I finally got back up to 3.1 miles today. 3.1 miles at 11:19 minute miles. That's the farthest I have ever run...farthest? furthest? I always get those confused. It is also the fastest I have run that distance. I am trying to steadily push myself to a 10 minute mile pace. I am behind in my training, as I should be at 5 miles at the end of this week, but alas I am still stuck at 3. Hopefully we'll be able to run 4 miles this Friday since both Becky and I have been doing pretty well to get our tempo runs in early in the week. I did feel pretty good driving home tonight, thinking that 3 miles isn't my long run, it's my tempo run. I needed that little boost of, 'yes, you are working your way to becoming a real runner.' I decided yesterday when I only ran 1.5 miles because I didn't feel good that I am not yet a runner. A runner would have run the whole three miles even if they felt sick. A runner would have the mental capacity to rise above tummy queasiness and keep going. That also got me thinking. Will I ever be a runner? I started my quest to become a runner a year and a half ago, and I'm still stuck at 3 miles.

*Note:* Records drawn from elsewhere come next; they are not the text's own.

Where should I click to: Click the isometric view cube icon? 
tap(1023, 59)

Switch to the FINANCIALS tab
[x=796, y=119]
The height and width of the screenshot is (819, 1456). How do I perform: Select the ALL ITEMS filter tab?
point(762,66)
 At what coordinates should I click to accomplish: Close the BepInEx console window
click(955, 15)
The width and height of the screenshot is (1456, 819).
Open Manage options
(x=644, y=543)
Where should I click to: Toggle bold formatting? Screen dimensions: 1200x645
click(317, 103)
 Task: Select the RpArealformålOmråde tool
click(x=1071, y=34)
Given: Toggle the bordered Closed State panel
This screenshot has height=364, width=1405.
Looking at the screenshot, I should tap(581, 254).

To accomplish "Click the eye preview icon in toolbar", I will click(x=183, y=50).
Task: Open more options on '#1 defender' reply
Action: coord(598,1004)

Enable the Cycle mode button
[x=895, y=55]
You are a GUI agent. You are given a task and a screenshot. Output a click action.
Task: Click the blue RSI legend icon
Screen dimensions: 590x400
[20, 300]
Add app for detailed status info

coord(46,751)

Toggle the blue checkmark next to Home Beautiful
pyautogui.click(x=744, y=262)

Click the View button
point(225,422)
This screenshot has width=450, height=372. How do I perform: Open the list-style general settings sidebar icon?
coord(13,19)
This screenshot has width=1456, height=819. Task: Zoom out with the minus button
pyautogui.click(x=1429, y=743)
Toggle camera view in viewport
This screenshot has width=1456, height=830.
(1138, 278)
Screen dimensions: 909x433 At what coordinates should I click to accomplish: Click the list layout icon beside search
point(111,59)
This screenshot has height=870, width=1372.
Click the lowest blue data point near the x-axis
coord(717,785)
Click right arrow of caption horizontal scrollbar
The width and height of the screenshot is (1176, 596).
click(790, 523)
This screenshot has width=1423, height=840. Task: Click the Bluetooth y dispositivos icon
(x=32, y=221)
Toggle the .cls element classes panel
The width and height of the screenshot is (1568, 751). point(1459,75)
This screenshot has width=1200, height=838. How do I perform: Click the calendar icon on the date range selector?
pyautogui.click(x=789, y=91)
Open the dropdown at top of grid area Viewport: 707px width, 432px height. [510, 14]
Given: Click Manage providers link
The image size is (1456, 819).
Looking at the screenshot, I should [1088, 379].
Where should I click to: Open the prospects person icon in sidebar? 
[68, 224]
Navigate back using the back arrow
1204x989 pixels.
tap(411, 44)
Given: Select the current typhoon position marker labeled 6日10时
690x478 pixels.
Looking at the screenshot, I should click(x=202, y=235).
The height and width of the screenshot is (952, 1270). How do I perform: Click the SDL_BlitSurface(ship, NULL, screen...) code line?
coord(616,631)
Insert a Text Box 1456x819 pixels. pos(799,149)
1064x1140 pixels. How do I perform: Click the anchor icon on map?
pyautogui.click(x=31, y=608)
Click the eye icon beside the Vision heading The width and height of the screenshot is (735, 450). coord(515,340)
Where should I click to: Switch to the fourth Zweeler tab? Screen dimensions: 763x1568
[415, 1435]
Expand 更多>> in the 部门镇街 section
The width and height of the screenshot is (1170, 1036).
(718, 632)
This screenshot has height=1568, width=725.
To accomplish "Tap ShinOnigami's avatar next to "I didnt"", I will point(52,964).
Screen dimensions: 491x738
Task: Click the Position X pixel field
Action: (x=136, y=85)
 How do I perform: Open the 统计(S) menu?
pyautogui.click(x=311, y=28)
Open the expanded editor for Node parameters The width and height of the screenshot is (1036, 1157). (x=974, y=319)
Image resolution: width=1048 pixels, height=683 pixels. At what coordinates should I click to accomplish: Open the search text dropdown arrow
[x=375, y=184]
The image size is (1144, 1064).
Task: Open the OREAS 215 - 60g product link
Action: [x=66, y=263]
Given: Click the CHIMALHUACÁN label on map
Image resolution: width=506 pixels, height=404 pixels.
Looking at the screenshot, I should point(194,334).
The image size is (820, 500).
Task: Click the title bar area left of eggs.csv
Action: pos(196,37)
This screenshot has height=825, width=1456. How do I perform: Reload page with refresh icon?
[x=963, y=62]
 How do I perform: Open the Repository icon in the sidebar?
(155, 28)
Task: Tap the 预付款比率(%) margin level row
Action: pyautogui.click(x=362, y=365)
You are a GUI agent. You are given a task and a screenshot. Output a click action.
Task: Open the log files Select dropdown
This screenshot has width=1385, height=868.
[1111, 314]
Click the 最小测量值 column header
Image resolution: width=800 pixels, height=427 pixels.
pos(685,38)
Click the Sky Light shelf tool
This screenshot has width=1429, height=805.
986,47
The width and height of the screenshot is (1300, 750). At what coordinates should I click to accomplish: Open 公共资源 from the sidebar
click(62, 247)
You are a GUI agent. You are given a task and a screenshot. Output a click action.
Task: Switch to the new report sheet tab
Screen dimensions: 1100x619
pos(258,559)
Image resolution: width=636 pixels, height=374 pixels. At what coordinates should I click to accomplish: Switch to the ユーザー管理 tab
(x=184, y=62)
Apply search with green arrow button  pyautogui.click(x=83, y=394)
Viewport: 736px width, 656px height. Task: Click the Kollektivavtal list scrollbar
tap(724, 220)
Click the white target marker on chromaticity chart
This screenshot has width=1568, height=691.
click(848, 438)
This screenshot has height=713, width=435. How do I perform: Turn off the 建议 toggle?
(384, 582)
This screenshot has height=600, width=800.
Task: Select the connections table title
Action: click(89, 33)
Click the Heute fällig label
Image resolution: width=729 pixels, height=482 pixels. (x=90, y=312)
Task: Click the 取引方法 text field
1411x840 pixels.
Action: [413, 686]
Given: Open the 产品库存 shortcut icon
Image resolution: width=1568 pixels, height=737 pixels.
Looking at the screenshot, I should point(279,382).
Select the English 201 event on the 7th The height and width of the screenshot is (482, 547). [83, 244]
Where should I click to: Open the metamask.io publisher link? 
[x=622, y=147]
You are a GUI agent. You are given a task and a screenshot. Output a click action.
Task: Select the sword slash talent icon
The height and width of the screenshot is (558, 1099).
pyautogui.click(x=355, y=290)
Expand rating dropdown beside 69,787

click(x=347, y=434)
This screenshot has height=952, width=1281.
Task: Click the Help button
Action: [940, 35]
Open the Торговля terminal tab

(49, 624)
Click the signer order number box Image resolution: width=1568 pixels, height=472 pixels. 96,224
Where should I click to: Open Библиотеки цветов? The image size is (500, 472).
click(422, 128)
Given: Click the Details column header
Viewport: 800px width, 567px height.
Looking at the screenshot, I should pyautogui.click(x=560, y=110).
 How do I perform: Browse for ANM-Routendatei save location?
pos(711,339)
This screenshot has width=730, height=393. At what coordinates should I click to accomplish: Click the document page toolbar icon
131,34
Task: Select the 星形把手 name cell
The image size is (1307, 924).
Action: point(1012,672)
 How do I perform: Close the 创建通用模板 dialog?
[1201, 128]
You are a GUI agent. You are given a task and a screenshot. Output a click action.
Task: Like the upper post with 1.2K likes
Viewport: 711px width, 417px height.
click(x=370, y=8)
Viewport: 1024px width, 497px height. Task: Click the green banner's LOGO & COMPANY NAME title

I had some apathetic and negative feelings about running yesterday, and when my foster parents (switching to work now) have apathetic or negative feelings, I tell them to dig down and remember their motivation for becoming foster parents. So, I had to dig down and remember my motivation for being a runner. Here it is:
1. I want to be healthy. In a county where it is so easy to be unhealthy (fast food, cars, sedentary jobs, etc.) I want to have a habit to help my heart, lungs, muscles, mind, and waistline.
2. I don't want to get abysmally fat when I, one day in the distant future, get pregnant and have a child. There is a contributor at runnersworld.com who ran through her pregnancy, and I want to be her. Studies show that running is good for mom and baby, especially baby's heart and weight. I also don't want to get drugged up to have a baby, and anecdotally moms have said that being a runner helps with natural, drug-free child birth. (For those of you who think I'm crazy talking about this, my husband rolls his eyes when I start talking about child birth. We are no where even near even trying to have kids, and I spend waaaaay too much time thinking about it!!)
3. I want to look like a runner...or at least someone athletic. This is the purely superficial reason.
Those are my top three reasons, and hopefully they will help keep me going until I really feel like a runner and get addicted to it. If anyone else reads this and has some other reasons to run, I would love to hear them!